= Jack Green (artist) =

Garrwa artist and environment activist

Jack Green (born 1953) is an Garrwa artist and environment activist from the Northern Territory of Australia. He uses his art to campaign for land rights and the protection of his traditional Country and region, particularly against the adverse impacts of mining.

Green is a Mambaliya man. His father was Garrwa and his mother was Marra. Born under a coolabah tree on Soudan Station in 1953 on the Barkly Tablelands, he has lived in Borroloola since the 1970s.

He has worked as the Mabunji Indigenous Corporation and Northern Land Council.

Green ran for Northern Territory Parliament in the Barkly electorate in 2016 as an independent, receiving 11.4% of the vote.

Green paints at Waralungku Arts and is particularly focused on depicting the impacts of Glencore's McArthur river mine, one of the world's biggest open cut lead, zinc, and silver mines, on the Garrwa, Gudanji and Marra owners. In 2023, he joined other Traditional Owners and local environment groups to lodge a legal challenge over the reduction of the mine's rehabilitation bond.

He had his first solo exhibition in 2013 and work is now held in private and public collections. He recently contributed to Lead in my grandmother’s body that examined the history of colonial violence around Borroloola.

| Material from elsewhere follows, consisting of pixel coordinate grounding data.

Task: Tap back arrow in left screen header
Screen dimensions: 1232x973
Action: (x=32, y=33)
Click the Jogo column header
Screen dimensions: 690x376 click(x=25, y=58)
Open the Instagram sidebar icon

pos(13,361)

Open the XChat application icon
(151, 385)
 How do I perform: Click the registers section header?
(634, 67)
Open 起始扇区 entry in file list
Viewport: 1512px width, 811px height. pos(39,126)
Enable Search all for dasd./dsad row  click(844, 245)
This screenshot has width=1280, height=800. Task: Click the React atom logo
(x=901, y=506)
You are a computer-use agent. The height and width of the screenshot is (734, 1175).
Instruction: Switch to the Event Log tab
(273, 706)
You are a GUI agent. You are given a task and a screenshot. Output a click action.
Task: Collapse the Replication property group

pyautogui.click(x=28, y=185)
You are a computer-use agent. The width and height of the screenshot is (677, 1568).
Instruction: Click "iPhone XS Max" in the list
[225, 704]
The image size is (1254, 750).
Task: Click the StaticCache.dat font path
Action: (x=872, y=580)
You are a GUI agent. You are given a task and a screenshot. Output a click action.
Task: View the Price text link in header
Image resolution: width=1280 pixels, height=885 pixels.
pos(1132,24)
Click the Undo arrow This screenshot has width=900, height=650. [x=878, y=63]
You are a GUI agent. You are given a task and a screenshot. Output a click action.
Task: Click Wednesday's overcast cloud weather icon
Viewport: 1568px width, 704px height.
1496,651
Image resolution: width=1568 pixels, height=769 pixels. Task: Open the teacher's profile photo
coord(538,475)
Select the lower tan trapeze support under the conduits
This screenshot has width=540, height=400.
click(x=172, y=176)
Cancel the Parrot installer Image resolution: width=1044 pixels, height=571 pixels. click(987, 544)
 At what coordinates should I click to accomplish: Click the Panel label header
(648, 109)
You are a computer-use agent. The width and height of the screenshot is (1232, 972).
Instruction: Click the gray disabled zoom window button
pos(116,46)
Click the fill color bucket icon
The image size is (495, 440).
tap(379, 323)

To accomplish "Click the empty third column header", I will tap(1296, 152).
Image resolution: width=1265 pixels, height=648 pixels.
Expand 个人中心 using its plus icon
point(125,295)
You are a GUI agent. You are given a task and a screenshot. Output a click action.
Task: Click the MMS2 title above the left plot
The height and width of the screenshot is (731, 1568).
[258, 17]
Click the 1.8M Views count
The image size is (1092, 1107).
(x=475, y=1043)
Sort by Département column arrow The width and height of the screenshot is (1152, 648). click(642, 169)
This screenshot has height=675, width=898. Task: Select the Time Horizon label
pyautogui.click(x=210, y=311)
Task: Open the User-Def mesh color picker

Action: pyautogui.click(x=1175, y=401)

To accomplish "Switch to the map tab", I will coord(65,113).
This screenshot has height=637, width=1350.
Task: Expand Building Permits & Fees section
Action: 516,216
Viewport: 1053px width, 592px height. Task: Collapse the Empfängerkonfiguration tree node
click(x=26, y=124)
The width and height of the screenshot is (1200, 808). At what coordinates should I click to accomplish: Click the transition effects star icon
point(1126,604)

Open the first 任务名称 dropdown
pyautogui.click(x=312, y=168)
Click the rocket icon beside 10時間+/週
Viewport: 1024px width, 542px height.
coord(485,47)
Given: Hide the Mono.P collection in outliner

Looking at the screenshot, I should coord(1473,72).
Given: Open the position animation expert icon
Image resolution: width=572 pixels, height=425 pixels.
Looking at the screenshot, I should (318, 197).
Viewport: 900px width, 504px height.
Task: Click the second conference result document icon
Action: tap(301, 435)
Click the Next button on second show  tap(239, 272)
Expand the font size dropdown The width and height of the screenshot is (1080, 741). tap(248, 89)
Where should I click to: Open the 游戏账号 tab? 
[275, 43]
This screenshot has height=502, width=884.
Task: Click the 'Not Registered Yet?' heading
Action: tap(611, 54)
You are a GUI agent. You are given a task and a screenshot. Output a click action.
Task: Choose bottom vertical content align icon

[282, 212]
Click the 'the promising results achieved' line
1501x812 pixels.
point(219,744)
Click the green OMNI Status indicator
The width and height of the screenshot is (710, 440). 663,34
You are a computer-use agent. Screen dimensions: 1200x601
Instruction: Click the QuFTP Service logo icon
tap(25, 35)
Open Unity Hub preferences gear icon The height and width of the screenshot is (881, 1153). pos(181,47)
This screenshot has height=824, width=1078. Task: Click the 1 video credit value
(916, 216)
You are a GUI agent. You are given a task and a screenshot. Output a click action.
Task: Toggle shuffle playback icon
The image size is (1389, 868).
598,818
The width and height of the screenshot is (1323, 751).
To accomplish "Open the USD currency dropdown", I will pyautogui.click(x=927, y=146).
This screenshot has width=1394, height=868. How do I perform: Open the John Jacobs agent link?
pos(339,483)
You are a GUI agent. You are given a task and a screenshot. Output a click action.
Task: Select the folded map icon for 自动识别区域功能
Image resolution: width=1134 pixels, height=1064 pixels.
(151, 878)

In 2020, Green submitted a series of paintings to the parliamentary inquiry into the destruction of Juukan Gorge, which is estimated to be at least 46,000-years old. They were exhibited at the Museum of Australian Democracy at Old Parliament House.

== Awards ==
Green received the national Peter Rawlinson Award for outstanding achievement in caring for the environment in 2015.

He was a finalist for the National Aboriginal & Torres Strait Islander Art Award in 2016 and 2022.

He also received a lifetime achievement award at the 2020 TNRM Conference.